[Stored items]
◆ ◆ ◆ ◆ ◆ ◆ ◆

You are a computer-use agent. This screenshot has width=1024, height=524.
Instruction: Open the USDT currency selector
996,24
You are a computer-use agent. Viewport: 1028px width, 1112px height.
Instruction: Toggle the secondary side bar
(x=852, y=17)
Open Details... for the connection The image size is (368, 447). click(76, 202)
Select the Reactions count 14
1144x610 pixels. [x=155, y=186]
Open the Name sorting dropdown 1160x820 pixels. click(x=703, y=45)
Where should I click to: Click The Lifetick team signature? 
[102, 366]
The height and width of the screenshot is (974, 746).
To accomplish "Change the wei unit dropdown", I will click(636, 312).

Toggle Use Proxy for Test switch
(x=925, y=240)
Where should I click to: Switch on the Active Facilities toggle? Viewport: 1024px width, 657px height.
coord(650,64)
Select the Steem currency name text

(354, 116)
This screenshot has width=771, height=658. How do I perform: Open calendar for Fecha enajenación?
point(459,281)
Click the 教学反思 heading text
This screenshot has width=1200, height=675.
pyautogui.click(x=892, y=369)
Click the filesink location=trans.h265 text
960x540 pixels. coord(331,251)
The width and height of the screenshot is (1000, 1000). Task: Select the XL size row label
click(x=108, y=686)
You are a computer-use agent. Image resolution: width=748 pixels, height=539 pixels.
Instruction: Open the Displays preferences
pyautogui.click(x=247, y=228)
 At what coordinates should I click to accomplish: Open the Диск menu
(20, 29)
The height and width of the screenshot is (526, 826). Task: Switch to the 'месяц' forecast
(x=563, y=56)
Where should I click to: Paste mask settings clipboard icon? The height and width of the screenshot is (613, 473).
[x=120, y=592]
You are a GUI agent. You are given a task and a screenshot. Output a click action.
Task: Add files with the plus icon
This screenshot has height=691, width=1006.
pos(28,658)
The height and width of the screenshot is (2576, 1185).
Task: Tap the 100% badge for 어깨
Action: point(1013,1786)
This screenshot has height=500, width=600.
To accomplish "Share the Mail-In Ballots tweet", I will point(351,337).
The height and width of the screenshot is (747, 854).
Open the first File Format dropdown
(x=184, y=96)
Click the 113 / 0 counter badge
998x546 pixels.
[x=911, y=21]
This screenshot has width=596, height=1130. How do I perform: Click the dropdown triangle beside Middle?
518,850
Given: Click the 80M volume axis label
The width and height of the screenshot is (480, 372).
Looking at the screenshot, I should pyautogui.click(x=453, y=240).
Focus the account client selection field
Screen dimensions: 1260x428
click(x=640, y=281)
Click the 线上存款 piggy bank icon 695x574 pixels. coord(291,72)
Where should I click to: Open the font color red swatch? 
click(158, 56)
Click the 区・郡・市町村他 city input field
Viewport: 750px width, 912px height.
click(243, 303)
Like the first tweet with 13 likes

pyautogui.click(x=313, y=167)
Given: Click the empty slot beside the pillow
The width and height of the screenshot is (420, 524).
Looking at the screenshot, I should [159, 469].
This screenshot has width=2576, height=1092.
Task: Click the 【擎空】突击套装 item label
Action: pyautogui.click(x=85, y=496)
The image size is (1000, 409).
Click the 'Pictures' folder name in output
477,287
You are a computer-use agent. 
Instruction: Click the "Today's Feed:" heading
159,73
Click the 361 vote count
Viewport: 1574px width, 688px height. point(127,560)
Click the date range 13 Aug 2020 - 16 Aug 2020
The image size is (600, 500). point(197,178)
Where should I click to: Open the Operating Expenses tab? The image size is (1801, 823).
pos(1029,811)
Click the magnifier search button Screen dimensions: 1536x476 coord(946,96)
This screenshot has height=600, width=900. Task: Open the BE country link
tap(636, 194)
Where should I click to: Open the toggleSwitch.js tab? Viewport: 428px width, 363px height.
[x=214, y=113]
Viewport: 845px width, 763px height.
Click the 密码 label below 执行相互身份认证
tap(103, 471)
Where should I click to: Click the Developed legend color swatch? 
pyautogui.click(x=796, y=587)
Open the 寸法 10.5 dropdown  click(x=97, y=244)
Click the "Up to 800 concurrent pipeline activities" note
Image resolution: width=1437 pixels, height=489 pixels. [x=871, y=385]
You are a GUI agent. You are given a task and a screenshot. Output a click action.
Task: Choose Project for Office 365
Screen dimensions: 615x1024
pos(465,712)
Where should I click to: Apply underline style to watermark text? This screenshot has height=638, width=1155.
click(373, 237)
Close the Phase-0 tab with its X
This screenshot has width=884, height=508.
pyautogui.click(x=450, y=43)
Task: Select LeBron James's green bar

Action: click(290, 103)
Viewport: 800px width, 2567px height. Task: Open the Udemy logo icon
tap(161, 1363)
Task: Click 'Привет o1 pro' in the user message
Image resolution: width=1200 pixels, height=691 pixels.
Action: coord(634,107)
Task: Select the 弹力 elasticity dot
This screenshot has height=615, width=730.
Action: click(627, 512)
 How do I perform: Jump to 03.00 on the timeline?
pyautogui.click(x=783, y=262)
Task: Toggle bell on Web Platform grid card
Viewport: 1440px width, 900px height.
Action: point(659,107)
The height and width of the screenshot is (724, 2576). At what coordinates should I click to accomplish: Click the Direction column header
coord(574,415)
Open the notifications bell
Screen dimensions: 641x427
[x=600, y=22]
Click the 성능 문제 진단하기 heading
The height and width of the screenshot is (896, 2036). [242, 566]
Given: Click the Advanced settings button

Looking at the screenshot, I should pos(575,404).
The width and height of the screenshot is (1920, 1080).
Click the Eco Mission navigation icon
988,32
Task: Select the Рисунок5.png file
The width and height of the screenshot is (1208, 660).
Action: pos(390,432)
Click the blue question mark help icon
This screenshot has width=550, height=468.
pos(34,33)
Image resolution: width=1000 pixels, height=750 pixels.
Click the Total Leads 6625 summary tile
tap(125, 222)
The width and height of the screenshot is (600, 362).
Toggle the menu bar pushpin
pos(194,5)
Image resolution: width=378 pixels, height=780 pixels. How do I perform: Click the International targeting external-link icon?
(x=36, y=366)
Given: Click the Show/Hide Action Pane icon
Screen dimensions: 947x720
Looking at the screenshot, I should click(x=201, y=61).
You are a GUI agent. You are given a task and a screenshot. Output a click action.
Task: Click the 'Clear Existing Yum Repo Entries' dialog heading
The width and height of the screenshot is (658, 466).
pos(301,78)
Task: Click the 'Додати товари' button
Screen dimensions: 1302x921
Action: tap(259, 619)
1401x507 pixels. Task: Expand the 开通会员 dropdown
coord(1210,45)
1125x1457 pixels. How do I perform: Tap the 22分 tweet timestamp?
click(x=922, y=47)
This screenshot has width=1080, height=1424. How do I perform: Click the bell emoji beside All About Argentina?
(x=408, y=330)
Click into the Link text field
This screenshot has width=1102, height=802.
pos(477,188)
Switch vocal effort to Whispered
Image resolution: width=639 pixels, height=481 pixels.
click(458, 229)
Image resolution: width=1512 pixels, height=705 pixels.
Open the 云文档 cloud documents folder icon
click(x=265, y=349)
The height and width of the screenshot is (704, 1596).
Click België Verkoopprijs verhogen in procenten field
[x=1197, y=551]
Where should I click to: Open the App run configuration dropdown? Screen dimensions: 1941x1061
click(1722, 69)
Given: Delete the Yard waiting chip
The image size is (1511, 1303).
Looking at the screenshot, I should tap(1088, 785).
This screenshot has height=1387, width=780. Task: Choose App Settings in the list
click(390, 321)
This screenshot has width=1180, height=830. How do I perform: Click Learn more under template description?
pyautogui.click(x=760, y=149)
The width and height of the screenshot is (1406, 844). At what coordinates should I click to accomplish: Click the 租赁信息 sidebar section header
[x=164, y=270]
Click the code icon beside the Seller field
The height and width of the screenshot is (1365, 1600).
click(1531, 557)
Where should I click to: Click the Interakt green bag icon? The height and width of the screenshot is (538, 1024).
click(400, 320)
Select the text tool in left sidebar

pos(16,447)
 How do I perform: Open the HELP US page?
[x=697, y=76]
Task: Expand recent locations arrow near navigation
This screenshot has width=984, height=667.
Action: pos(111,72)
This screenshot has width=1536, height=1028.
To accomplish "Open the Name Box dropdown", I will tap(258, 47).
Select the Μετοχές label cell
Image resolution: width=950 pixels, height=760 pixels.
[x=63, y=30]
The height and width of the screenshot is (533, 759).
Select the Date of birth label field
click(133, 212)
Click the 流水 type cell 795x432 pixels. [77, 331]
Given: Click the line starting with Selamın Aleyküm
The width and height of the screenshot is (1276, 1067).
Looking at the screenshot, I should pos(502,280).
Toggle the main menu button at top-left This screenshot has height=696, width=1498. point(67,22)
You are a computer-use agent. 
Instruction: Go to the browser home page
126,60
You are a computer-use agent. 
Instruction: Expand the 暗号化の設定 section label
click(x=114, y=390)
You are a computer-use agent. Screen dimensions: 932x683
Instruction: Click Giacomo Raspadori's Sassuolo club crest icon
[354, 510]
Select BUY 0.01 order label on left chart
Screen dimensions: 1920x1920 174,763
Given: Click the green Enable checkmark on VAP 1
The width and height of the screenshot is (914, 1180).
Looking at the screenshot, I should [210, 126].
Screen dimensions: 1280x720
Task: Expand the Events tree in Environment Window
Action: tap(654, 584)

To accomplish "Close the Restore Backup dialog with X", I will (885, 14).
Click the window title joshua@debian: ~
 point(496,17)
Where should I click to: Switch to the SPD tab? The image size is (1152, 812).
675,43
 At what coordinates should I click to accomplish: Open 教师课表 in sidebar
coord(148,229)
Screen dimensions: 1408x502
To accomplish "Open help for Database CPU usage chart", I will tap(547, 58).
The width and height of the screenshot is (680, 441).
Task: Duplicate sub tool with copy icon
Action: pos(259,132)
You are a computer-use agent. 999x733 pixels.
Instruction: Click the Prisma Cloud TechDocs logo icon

◆ ◆ ◆ ◆ ◆ ◆ ◆

__WHAT TO DO__: Starting with the line that holds "Where should I click to: Open the toggleSwitch.js" and ending with the line that holds "Image resolution: width=1000", retype every line in the data above exactly, and nothing else.

__ANSWER BOX__:
Where should I click to: Open the toggleSwitch.js tab? Viewport: 428px width, 363px height.
[x=214, y=113]
Viewport: 845px width, 763px height.
Click the 密码 label below 执行相互身份认证
tap(103, 471)
Where should I click to: Click the Developed legend color swatch? 
pyautogui.click(x=796, y=587)
Open the 寸法 10.5 dropdown  click(x=97, y=244)
Click the "Up to 800 concurrent pipeline activities" note
Image resolution: width=1437 pixels, height=489 pixels. [x=871, y=385]
You are a GUI agent. You are given a task and a screenshot. Output a click action.
Task: Choose Project for Office 365
Screen dimensions: 615x1024
pos(465,712)
Where should I click to: Apply underline style to watermark text? This screenshot has height=638, width=1155.
click(373, 237)
Close the Phase-0 tab with its X
This screenshot has width=884, height=508.
pyautogui.click(x=450, y=43)
Task: Select LeBron James's green bar

Action: click(290, 103)
Viewport: 800px width, 2567px height. Task: Open the Udemy logo icon
tap(161, 1363)
Task: Click 'Привет o1 pro' in the user message
Image resolution: width=1200 pixels, height=691 pixels.
Action: coord(634,107)
Task: Select the 弹力 elasticity dot
This screenshot has height=615, width=730.
Action: click(627, 512)
 How do I perform: Jump to 03.00 on the timeline?
pyautogui.click(x=783, y=262)
Task: Toggle bell on Web Platform grid card
Viewport: 1440px width, 900px height.
Action: point(659,107)
The height and width of the screenshot is (724, 2576). At what coordinates should I click to accomplish: Click the Direction column header
coord(574,415)
Open the notifications bell
Screen dimensions: 641x427
[x=600, y=22]
Click the 성능 문제 진단하기 heading
The height and width of the screenshot is (896, 2036). [242, 566]
Given: Click the Advanced settings button

Looking at the screenshot, I should pos(575,404).
The width and height of the screenshot is (1920, 1080).
Click the Eco Mission navigation icon
988,32
Task: Select the Рисунок5.png file
The width and height of the screenshot is (1208, 660).
Action: pos(390,432)
Click the blue question mark help icon
This screenshot has width=550, height=468.
pos(34,33)
Image resolution: width=1000 pixels, height=750 pixels.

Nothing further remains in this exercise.